Gesättigt von Luft und Sonnenfeuer, zog er heimwärts, ohne wegmüde zu sein, sich sehnend nach einer sprudelnden Quelle. Dabei mußte er an Ohm Gideon denken, der jetzt durch kühle Alleen pilgerte, zwar noch immer humpelnd, aber doch wiederbelebt von der heilsamen Frische des Sankt Bonifaziusbrunnens . . . und er erinnerte sich mit einem gewissen Unbehagen, daß er dessen Briefe und Lamentationen unbeantwortet gelassen, um so mehr, als er auf seinem Zimmer wiederum ein versiegeltes Schreiben des biedern Paderborners vorfand, unverkennbar, dickleibig und mit der krakelfüßigen Adresse behaftet: »Herrn Bernd Travelmann, hochwohlgeboren, in Kraft eigener Machtbefugnis schild- und wappenlos, aber regierender Herr auf und zu Getter bei Hiltrup, im Regierungsbezirk Münster gelegen.«

Lachend erbrach er das Kuvert, machte sich's bequem und begann fröhlich zu lesen:

»Bernd, Freund, Mensch und Gesinnungsgenosse!

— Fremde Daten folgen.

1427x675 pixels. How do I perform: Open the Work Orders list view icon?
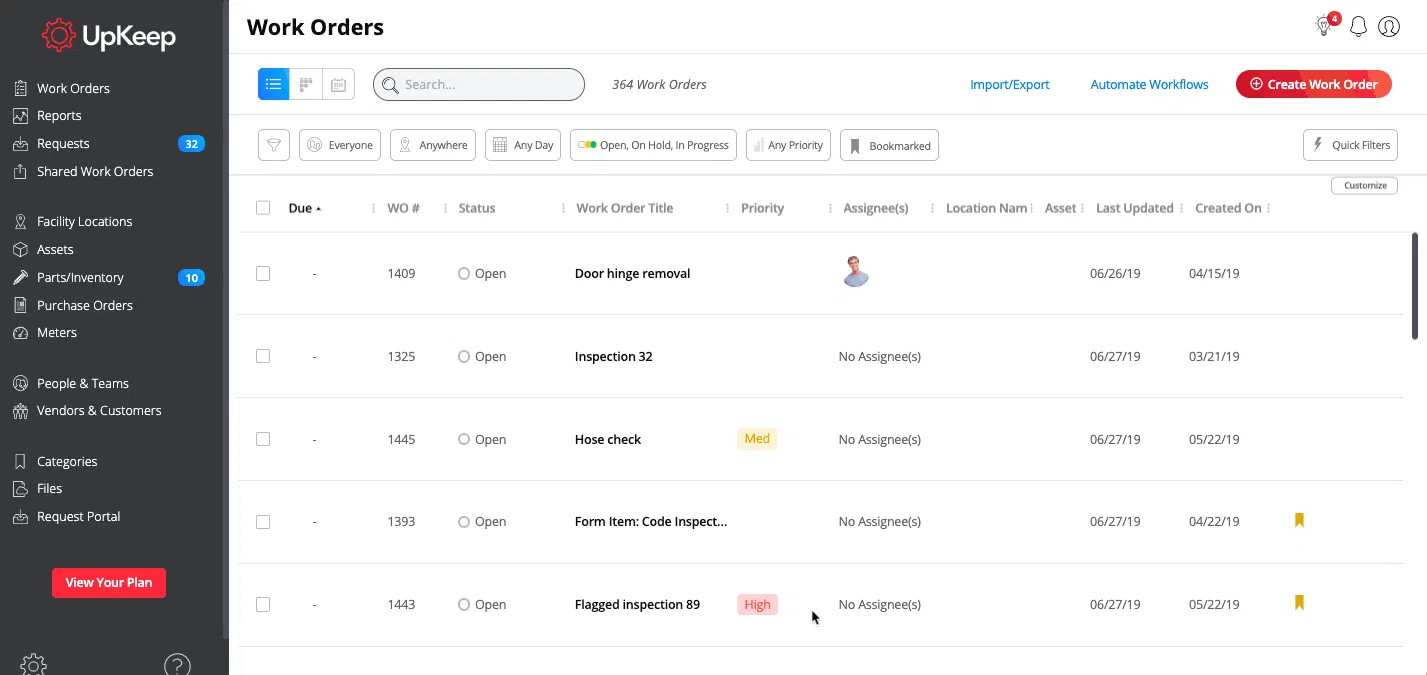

An der Quelle saß der Knabe . . . (Schiller), leider verursacht durch die Fahrt in den Trasimenischen See, denn sie war schuld daran. Also eigentlich Du, wenn's auch 'ne pläsierliche und köstliche Tour war. Bald ist Sankt Urbans Pein und Plage überwunden. Dann heißt es: Auf nach Valencia! ins gelobte Land der dicken Bohnen und Pumpernickel, wenn auch geschrieben steht: Westfalus est sine pi, sine pu, sine con, sine veri, was ich als guter Lateiner, Kadett und ehemaliger Schüler des Paulinums folgendermaßen übersetzen möchte:

Wer ein Westfale ist, hat keine Frömmigkeit intus,
Ebenso mangelt es ihm an Scham, Gewissen und Wahrheit.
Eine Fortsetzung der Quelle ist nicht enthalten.